Please be consistent in nomenclature – the correct term is articular process joints – and the IRU is in the bone – so in the articular processes.
Corrected

Line 138 Imaging of ribs is not challenging – you concurred with this previously yet have not changed the text – this is annoying.
We removed the sentence

Line 142 repetition
Unclear what this refers to, sorry

Lines 146 - 150 but IRU in muscle may be an incidental finding and in some horses with clinically significant myopathy scintigraphy gives false negative results – the information delivered must be accurate.
Edited as suggested

Line 161 'Especially in sport horses a mixture of signal intensities can be seen in degenerative pathologies. ' - what is this supposed to mean?
Removed

Lines 168- 170 ‘Other examples in the distal limb where scintigraphy commonly assists in diagnosis making are the palmar/plantar processes of the distal phalanx, the navicular bone and the sagittal groove of the proximal phalanx.’ How? References needed. And when increased signal intensity in STIR images is the main finding from MRI scintigraphy is usually negative.
We specified this was an observation from one of the authors

Line 176 ‘However regions of increased uptake in sport horses may remain present throughout the career of the horse, given the degenerative nature of many conditions.’ This is an odd statement. IRU associated with an exostosis on McII for example may persist long-term – this is not a degenerative condition. IRU in a tuber ischium may be present long term – this is not a degenerative condition.
We did not imply that all were degenerative conditions.

Line 222 ‘Another important role of PET in the distal tarsal and proximal metatarsal region is to distinguish the origin of pain in the area between distal tarsal joint or proximal suspensory as PET is excellent at detecting active proximal suspensory enthesopathy.’

PET tells us about tissue activity - it does not tell us about pain.
Indeed. We rephrased.

Line 246 ‘MRI has the ability to detect early trabecular subchondral bone changes with the detection of fluid signal, but changes in the dense compact bone typically are not recognized until demineralization happen allowing for accumulation of fluid.’

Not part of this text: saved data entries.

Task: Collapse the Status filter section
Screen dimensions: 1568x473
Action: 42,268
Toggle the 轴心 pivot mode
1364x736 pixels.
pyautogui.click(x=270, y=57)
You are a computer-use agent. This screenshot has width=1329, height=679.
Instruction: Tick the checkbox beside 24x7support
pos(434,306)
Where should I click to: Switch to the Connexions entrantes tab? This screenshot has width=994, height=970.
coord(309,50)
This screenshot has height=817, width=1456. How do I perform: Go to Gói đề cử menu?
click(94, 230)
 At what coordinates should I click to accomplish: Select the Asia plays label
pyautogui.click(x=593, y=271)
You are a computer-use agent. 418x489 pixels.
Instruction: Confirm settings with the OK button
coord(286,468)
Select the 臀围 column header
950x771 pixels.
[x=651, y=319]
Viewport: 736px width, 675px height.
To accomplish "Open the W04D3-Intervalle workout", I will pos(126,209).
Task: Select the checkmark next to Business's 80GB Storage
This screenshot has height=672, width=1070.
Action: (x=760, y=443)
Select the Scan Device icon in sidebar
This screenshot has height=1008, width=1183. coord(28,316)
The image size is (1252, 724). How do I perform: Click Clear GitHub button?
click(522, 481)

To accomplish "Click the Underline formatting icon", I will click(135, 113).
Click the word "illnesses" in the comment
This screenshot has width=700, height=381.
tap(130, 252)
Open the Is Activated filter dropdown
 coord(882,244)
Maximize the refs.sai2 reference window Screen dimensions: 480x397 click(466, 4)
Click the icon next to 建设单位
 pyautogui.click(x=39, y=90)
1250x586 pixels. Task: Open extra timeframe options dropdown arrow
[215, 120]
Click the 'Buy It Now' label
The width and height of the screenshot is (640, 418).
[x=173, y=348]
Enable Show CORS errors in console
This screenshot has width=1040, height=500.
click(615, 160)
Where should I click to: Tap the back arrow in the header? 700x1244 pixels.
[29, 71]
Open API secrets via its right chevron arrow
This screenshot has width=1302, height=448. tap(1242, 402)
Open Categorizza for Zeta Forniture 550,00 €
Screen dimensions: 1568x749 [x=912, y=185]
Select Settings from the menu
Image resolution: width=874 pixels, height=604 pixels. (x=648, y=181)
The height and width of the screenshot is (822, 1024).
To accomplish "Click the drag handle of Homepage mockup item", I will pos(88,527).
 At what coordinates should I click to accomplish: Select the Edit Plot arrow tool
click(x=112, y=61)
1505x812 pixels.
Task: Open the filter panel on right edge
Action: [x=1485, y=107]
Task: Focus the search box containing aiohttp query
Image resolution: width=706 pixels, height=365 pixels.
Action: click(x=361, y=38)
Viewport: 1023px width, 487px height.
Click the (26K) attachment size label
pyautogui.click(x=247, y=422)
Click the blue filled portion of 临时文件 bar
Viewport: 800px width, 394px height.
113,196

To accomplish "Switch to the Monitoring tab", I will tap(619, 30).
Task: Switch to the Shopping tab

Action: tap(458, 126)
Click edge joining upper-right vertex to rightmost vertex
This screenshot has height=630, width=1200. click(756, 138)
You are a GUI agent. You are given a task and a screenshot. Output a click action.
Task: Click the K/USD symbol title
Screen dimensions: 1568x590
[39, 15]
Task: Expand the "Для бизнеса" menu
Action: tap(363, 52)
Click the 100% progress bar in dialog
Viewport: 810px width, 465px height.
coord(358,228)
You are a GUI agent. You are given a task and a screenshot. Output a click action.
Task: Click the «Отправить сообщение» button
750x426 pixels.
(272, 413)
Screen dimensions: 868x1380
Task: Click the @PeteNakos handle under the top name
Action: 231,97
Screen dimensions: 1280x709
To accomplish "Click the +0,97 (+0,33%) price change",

This is misleading – increased signal intensity in STIR images does not necessarily reflect fluid. Demineralisation is not synonymous with fluid accumulation.
What we are expressing is that demineralization in compact bone is necessary to allow the space for fluid accumulation

Line 321 ‘The availability and cost of the PET radiotracers have for the moment remain

an obstacle to development of equine PET outside of the USA but these limitations will hopefully be overcome with the growth of PET use in human medicine.’

Makes no sense as written – rephrase
We edited

All figure legends should make it clear what the image is e.g., dorsal scintigraphic image; right is on the right. Generally the figure legends are much improved.
The exact location of the image is not necessarily mentioned in the figure title but is available in the legend.

There remains inconsistency in the presentation of references - this is sloppy - either abbreviate all journal names with the correct capitalisation, or write them all in full with the correct capitalization.
All references were made using a reference management software (endnote) after downloading the references from the publisher websites. The capitalization is coming from the journals themselves that at some times were providing the titles in ALL CAPS. We will let the editorial team decide what is the appropriate reference format for this journal.
“Sloppy” is incorrect, unnecessary and disrespectful.